▸ EXERCISE AIM
An exact copy of all entries is required.

▸ MATERIAL PROVIDED
┌────────

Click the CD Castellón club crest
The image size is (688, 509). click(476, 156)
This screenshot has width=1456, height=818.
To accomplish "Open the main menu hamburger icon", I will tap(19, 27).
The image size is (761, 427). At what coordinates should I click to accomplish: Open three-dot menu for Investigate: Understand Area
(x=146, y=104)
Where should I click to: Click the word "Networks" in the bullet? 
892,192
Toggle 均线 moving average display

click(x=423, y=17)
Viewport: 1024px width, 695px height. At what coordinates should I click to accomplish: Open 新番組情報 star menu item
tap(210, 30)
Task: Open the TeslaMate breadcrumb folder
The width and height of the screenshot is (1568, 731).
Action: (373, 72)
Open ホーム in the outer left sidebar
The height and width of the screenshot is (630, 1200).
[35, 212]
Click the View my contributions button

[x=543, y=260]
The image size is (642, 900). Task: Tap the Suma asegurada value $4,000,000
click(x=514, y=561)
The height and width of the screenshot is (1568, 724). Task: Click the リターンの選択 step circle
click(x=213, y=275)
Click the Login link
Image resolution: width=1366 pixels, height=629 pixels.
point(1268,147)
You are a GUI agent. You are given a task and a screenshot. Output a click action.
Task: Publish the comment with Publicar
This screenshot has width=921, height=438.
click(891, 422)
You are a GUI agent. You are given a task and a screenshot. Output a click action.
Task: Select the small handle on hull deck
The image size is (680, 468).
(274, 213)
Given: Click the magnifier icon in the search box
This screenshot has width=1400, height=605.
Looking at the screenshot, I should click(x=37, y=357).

└────────

▸ COMPLETED TASK
Click the CD Castellón club crest
The image size is (688, 509). click(476, 156)
This screenshot has width=1456, height=818.
To accomplish "Open the main menu hamburger icon", I will tap(19, 27).
The image size is (761, 427). At what coordinates should I click to accomplish: Open three-dot menu for Investigate: Understand Area
(x=146, y=104)
Where should I click to: Click the word "Networks" in the bullet? 
892,192
Toggle 均线 moving average display

click(x=423, y=17)
Viewport: 1024px width, 695px height. At what coordinates should I click to accomplish: Open 新番組情報 star menu item
tap(210, 30)
Task: Open the TeslaMate breadcrumb folder
The width and height of the screenshot is (1568, 731).
Action: (373, 72)
Open ホーム in the outer left sidebar
The height and width of the screenshot is (630, 1200).
[35, 212]
Click the View my contributions button

[x=543, y=260]
The image size is (642, 900). Task: Tap the Suma asegurada value $4,000,000
click(x=514, y=561)
The height and width of the screenshot is (1568, 724). Task: Click the リターンの選択 step circle
click(x=213, y=275)
Click the Login link
Image resolution: width=1366 pixels, height=629 pixels.
point(1268,147)
You are a GUI agent. You are given a task and a screenshot. Output a click action.
Task: Publish the comment with Publicar
This screenshot has width=921, height=438.
click(891, 422)
You are a GUI agent. You are given a task and a screenshot. Output a click action.
Task: Select the small handle on hull deck
The image size is (680, 468).
(274, 213)
Given: Click the magnifier icon in the search box
This screenshot has width=1400, height=605.
Looking at the screenshot, I should click(x=37, y=357).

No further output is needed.